Trump Loses Big Time

The biggest loser in Tuesday’s election was Donald Trump and his style of politics.

Not only did his endorsed candidates get trounced overall, but it’s entirely possible that his aggressive campaigning in the closing weeks tipped the balance away from his party. Don’t forget that Trump isn’t just a polarizing figure; he’s a polarizing figure with a big net drag on the Republican Party. His approval ratings are below those of Joe Biden.

That probably played a role in the big drop off in support for the Republican gubernatorial and Senate candidates in the Milwaukee suburbs. According to an analysis by veteran political writer Craig Gilbert, the WOW counties saw a shift of some 40,000 votes to Democrats between 2018 and 2022. To be sure, that’s a trend that predates Trump, but it’s also likely that Trump has accelerated it. If Republicans move on from Trump and select somebody like Florida Gov. Ron DeSantis in 2024 it will be interesting to see if the erosion in Republican support there is halted or reversed.


But the immediate aftermath of Tuesday’s vote was also a reassuring rejection of Trump’s style. A rash of normalcy and decency broke out. Republican Tim Michels reached out on election night and graciously congratulated Tony Evers. Dr. Mehmet Oz did the same in Pennsylvania. Sen. Ron Johnson was true to form in being a bad winner, but he was the exception to the rule.

And the process itself went smoothly. Worries about armed confrontations at polling places turned out to be overblown. Wisconsin had no drop boxes and guess what? Democracy functioned perfectly well without them. The breathless rhetoric among Democrats about voter suppression proved unfounded. Hats off to the election officials and poll workers who stepped up in a charged environment to make it all work so well.

While Democrats escaped disaster, they did not come away unscathed. They’re still likely to lose the House and here in Wisconsin they lost seats in both houses of the Legislature, a Congressional District they had held for two decades and the meaningless State Treasurer’s office. Doug LaFollette is likely to hold on to the Secretary of State’s office, but just by the skin of his teeth.

So, Democrats were the winners only compared to their worst fears. But Donald Trump and his lies and allies lost big. And that should make us all feel a little more hopeful about the future of American democracy.

Published by dave cieslewicz

Madison/Upper Peninsula based writer. Mayor of Madison, WI from 2003 to 2011.

5 thoughts on “Trump Loses Big Time

  1. Amen, with a footnote about the state legislature. Republicans didn’t gain seats because of their candidates or platform. Their success was based on their outrageous gerrymandering the last two redistricting cycles, aided and abetted most recently by the Wisconsin Supreme Court. We can start fixing the SCOW next spring, and then maybe we can fix the gerrymandering.


    1. True to an extent. Gov. Evers’ fair maps commission showed that even without gerrymandering Republicans would end up with about 55 seats or so in the Assembly. Nine less than they have now but five more than they need for a majority.

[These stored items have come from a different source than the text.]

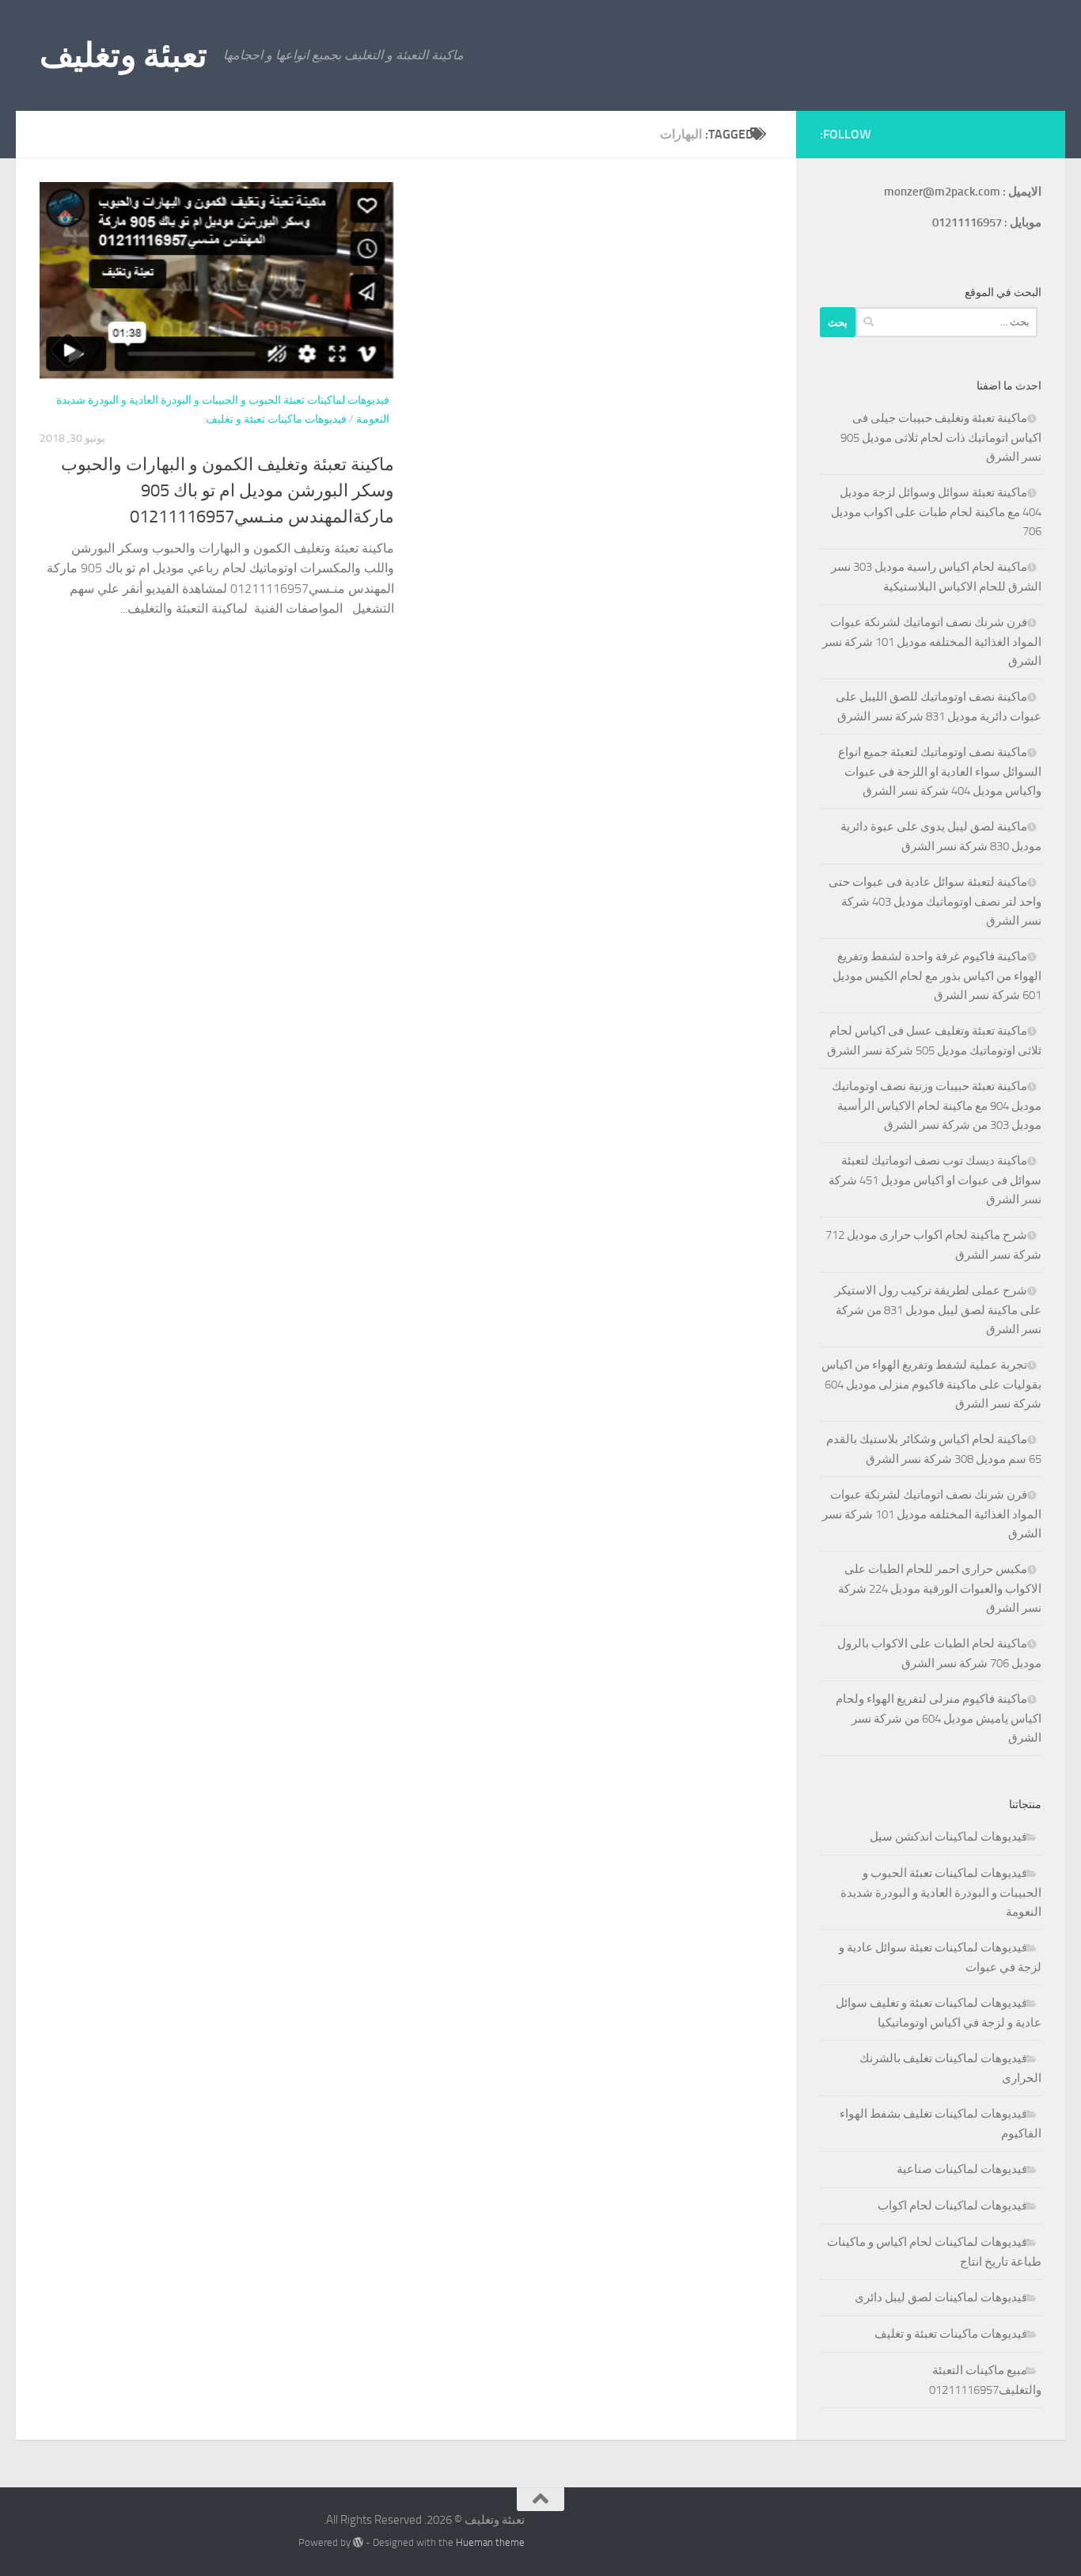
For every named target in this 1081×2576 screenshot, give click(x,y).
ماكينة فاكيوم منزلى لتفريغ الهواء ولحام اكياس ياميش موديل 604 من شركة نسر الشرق (938, 1718)
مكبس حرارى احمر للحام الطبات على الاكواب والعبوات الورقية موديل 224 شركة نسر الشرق (939, 1588)
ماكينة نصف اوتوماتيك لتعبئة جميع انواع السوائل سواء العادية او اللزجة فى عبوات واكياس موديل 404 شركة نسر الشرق (939, 771)
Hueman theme (490, 2542)
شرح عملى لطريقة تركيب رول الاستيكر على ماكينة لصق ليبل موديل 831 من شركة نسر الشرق (938, 1309)
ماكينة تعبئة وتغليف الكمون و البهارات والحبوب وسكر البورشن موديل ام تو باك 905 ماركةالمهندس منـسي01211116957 (227, 490)
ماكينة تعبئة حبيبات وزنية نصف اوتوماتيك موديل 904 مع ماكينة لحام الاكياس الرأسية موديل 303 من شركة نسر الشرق (936, 1105)
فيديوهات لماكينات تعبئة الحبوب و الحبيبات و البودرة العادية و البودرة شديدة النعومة (940, 1892)
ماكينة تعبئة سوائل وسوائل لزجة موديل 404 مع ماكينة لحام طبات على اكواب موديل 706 (936, 511)
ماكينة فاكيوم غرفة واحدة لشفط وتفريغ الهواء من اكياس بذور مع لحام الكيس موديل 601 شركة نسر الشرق (937, 975)
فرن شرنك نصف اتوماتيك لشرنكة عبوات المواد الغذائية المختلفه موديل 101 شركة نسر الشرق (931, 641)
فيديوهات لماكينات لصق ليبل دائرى (941, 2297)
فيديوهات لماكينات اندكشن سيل (948, 1836)
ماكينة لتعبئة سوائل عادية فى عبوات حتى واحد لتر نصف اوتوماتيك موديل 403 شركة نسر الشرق (935, 901)
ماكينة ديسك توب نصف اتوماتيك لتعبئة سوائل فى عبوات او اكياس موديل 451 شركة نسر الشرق (935, 1179)
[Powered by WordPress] (358, 2542)
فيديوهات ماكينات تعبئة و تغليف (276, 419)
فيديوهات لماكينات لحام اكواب (952, 2205)
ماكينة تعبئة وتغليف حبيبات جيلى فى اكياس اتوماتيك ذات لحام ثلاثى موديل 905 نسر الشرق (940, 437)
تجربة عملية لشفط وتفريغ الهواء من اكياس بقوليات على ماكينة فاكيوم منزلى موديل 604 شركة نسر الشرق (931, 1384)
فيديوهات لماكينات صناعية (962, 2169)
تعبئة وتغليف (123, 55)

  2. “So, Democrats were the winners only compared to their worst fears.”

    No way. It was much better than that. The Dems greatly outperformed historical trends. I believe only times a president’s party hasn’t lost seats in the past century were 2002, 1998, and 1934.

    Also, did you see how in Michigan the Dems took over the state legislature for the first time in like 40 years?? And they’re smart enough to recognize that the first order of business is repealing right-to-work. If you want to build a political party that can have reach beyond educated professionals, then it’s not just about messaging, it’s also about building institutions and long-term structural advantages. The GOP understands that. Big business understands that. When will liberals?


    1. All true, Jack. But here in Wisconsin the party lost a congressional seat it had held for two decades, lost seats in both houses of the Legislature, now sits only two seats away from facing a veto proof GOP majority, lost the State Treasurers Office (I know, who cares?) and barely hung on to the Secretary of State, which could matter in the long run. We also lost a Senate race to what had been thought to be the most vulnerable Republican senator in the nation.